** Opening INFORMATION PROVIDED block **
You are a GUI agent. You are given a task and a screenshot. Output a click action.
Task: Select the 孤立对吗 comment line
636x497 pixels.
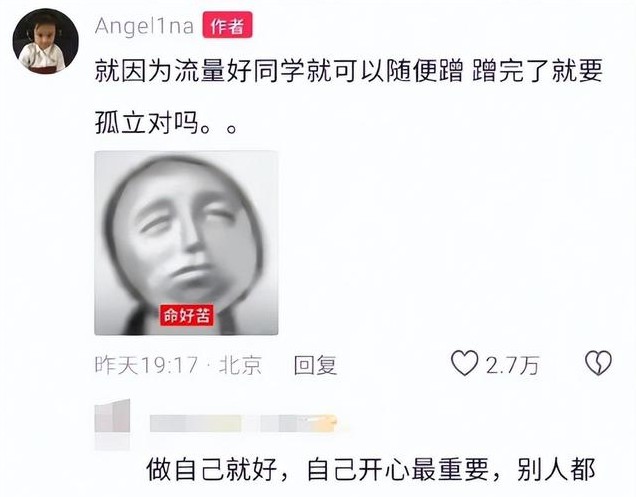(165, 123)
** Closing INFORMATION PROVIDED block **
** Opening INFORMATION PROVIDED block **
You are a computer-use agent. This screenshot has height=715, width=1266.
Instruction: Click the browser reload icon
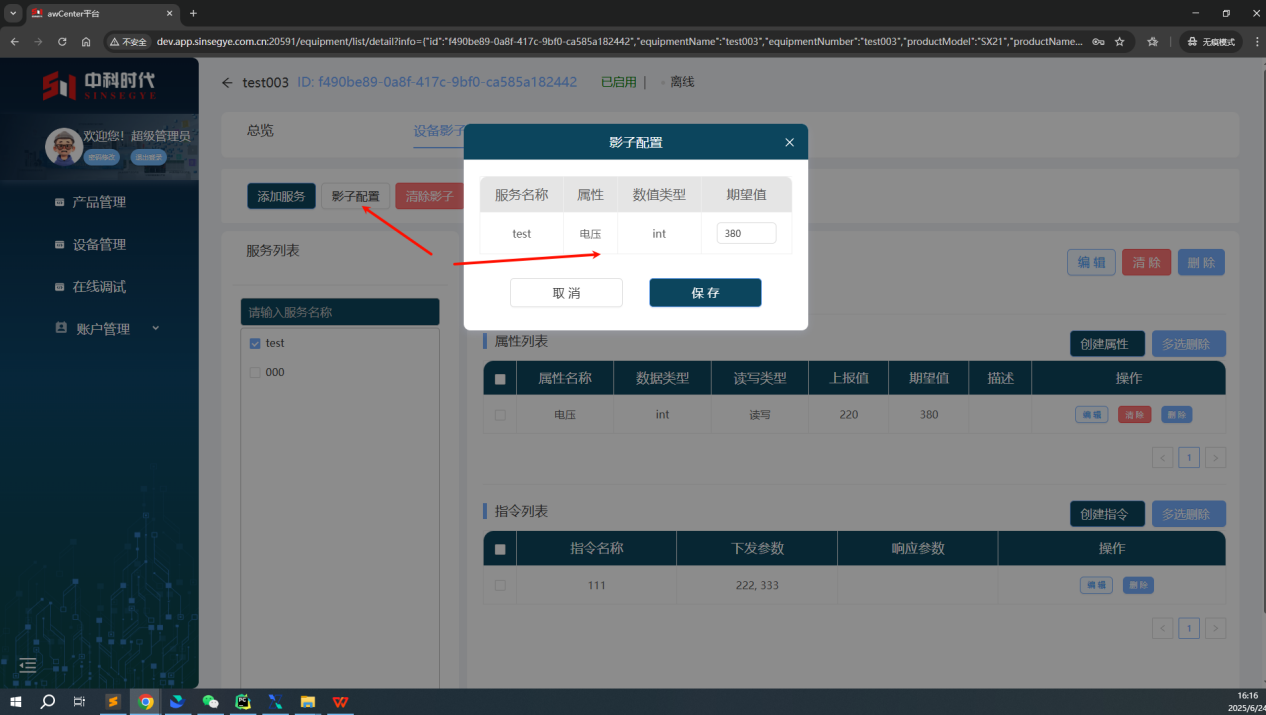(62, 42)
** Closing INFORMATION PROVIDED block **
ACTIVITY:
Whenever "screenshot" occurs in a line above, copy that line.

TASK RESULT:
You are a GUI agent. You are given a task and a screenshot. Output a click action.
You are a computer-use agent. This screenshot has height=715, width=1266.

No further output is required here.